[WHAT IS REQUIRED] In the article below on return-to-office policies and housing, what does the Bright MLS data say more than half of surveyed workers would face if their job enforced a return-to-office policy?

It’s no secret that remote work has surged over the last few years. And that flexibility gave a lot of people the freedom to move — and work — from wherever they wanted.

But now, a growing number of companies are requiring employees to return to the office. And that’s leading some people to make decisions about where they live and if they need to move.

How Return-to-Work Policies Are Impacting Housing

During the rise of remote work, a lot of employees took the opportunity to move away from expensive or crowded city centers. Some opted for suburban neighborhoods and larger homes with yards, while others relocated to more rural areas. But lately, more people are returning to the city.

And according to data from Bright MLS, more than half of workers surveyed would have to rethink where they live or deal with long drive times if their job enforced a return-to-office policy (see chart below):

a pie chart with text on it with Crust in the backgroundAnd maybe you’re one of them. If you moved farther out of the city during the work-from-home era, you may be facing a longer commute that you never expected to make daily. Once you've done it a few times, you might find it’s something you can get used to and isn’t as bad as you may have thought.

[DATA EXTRACT]
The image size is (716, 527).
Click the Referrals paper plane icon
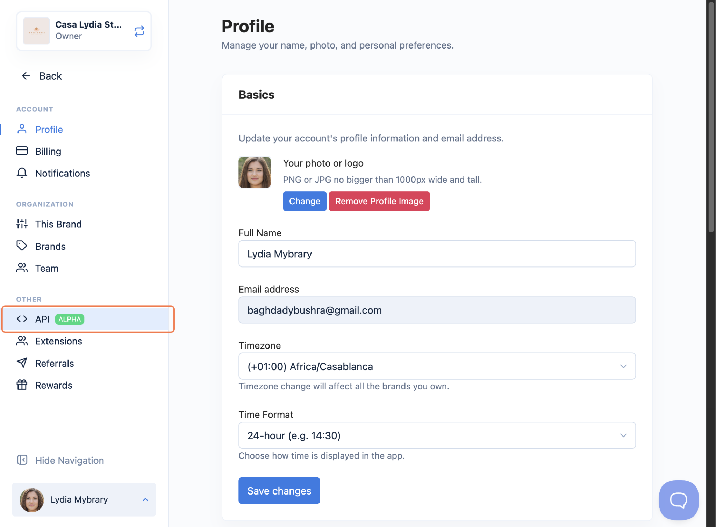click(22, 363)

[FINAL RESULT] They would have to rethink where they live or deal with long drive times.